#### Task brief
Copy out each line below containing "badge".
□ □ □ □ □ □ □
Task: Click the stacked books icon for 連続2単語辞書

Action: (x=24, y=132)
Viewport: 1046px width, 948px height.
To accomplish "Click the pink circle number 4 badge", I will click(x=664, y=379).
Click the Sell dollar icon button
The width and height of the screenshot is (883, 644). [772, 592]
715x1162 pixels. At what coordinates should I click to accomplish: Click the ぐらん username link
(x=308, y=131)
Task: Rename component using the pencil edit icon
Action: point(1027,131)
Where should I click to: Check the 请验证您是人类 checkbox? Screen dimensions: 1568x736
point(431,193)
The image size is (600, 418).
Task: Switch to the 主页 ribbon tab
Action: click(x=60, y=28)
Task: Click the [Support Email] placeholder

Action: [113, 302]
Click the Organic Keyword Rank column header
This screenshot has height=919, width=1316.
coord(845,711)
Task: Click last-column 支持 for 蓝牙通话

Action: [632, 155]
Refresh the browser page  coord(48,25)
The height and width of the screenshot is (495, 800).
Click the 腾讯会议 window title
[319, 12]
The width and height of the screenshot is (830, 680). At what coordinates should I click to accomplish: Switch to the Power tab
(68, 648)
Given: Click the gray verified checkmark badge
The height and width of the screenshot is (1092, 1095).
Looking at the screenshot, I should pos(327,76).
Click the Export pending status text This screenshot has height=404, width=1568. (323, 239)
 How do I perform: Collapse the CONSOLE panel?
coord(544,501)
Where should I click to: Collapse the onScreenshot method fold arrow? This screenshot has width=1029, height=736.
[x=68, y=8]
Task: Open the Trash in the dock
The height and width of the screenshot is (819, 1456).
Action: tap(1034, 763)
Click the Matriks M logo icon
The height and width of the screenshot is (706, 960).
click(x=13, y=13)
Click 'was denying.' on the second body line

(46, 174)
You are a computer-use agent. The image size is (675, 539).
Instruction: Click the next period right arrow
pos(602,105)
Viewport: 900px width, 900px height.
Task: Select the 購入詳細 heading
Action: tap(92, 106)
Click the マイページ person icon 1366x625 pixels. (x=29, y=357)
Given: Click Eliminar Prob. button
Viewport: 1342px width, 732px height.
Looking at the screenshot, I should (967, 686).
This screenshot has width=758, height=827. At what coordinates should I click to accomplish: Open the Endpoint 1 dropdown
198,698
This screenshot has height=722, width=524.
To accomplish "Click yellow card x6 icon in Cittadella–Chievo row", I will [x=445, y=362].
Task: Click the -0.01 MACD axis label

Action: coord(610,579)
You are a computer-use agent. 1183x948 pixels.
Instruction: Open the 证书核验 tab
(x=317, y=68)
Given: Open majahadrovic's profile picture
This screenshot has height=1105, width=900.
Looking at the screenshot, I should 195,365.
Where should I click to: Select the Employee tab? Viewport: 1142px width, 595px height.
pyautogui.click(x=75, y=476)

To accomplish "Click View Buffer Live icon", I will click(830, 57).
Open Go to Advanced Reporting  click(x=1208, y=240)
□ □ □ □ □ □ □
#### Output for this task
To accomplish "Click the pink circle number 4 badge", I will click(x=664, y=379).
Given: Click the gray verified checkmark badge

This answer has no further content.